[PATCH] D11382: x86 atomic: optimize a.store(reg op a.load(acquire), release)

Thu Jul 23 10:08:13 PDT 2015

jfb added a comment.

Actually, `*sd` instructions are SSE2, so I fixed the pattern matcher :)

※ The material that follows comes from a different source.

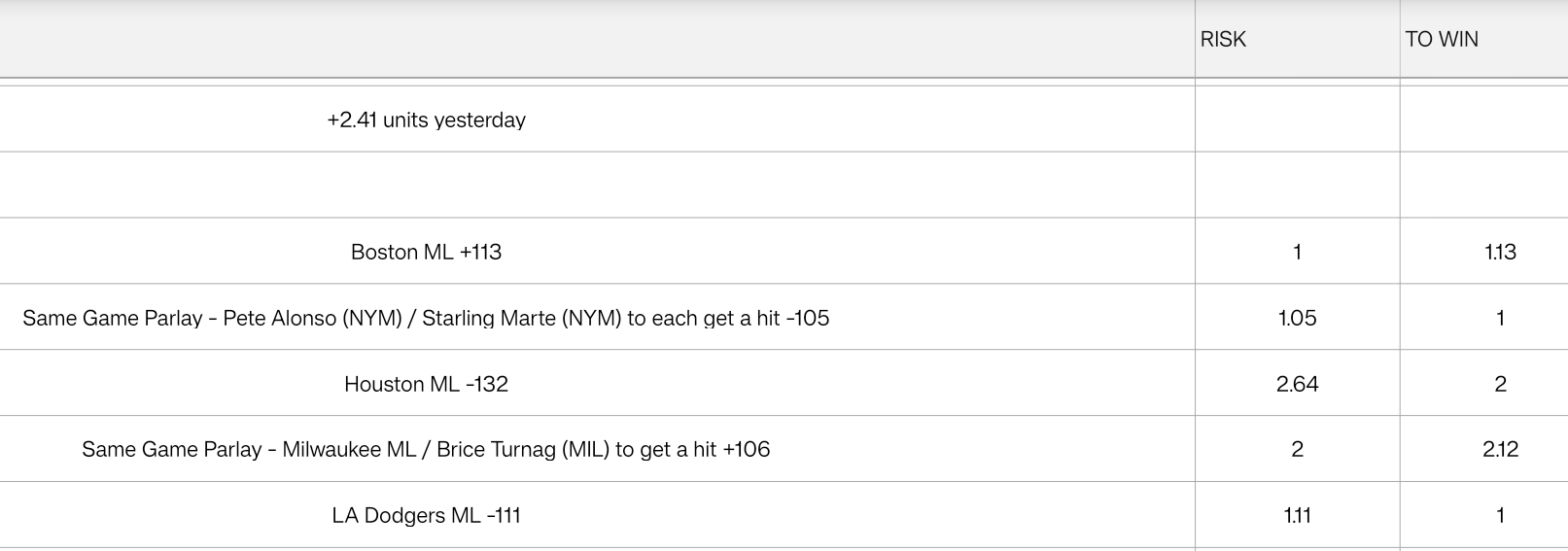This screenshot has width=1568, height=551.
Task: Click the LA Dodgers to-win value 1
Action: [1500, 515]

To be specific, the x86-32 code with `-mattr=+sse` generates the following:

  fadd_32r:                               # @fadd_32r
  	# ...
  	movl	12(%esp), %eax
  	movl	(%eax), %ecx
  	movl	%ecx, (%esp)
  	movss	(%esp), %xmm0           # xmm0 = mem[0],zero,zero,zero
  	addss	16(%esp), %xmm0
  	movss	%xmm0, 4(%esp)
  	movl	4(%esp), %ecx
  	movl	%ecx, (%eax)
  	addl	$8, %esp
  	retl
  	# ...
  fadd_64r:                               # @fadd_64r
  	# ...
  	movl	32(%esp), %esi
  	xorl	%eax, %eax
  	xorl	%edx, %edx
  	xorl	%ebx, %ebx
  	xorl	%ecx, %ecx
  	lock		cmpxchg8b	(%esi)
  	movl	%edx, 12(%esp)
  	movl	%eax, 8(%esp)
  	fldl	8(%esp)
  	faddl	36(%esp)
  	fstpl	(%esp)
  	movl	(%esp), %ebx
  	movl	4(%esp), %ecx
  	movl	(%esi), %eax
  	movl	4(%esi), %edx
  	# ...

Part of the problem is calling convention on x86-32, and part of the problem is x87 for 64-bit.

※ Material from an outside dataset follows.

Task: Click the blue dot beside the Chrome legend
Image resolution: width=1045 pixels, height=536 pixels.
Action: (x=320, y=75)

With `-mattr=+sse,+sse2` the generated code becomes:

  fadd_32r:                               # @fadd_32r
  	# ...
  	movss	8(%esp), %xmm0          # xmm0 = mem[0],zero,zero,zero
  	movl	4(%esp), %eax
  	addss	(%eax), %xmm0
  	movss	%xmm0, (%eax)
  	retl
  	# ...
  fadd_64r:                               # @fadd_64r
  	# ...
  	movl	32(%esp), %esi
  	xorl	%eax, %eax
  	xorl	%edx, %edx
  	xorl	%ebx, %ebx
  	xorl	%ecx, %ecx
  	lock		cmpxchg8b	(%esi)
  	movl	%edx, 12(%esp)
  	movl	%eax, 8(%esp)
  	movsd	8(%esp), %xmm0          # xmm0 = mem[0],zero
  	addsd	36(%esp), %xmm0
  	movsd	%xmm0, (%esp)
  	movl	(%esp), %ebx
  	movl	4(%esp), %ecx
  	movl	(%esi), %eax
  	movl	4(%esi), %edx

I could do something with this, but I'm a bit wary of how the calling convention works out (or rather, that the code generation won't change slightly and throw things off).

http://reviews.llvm.org/D11382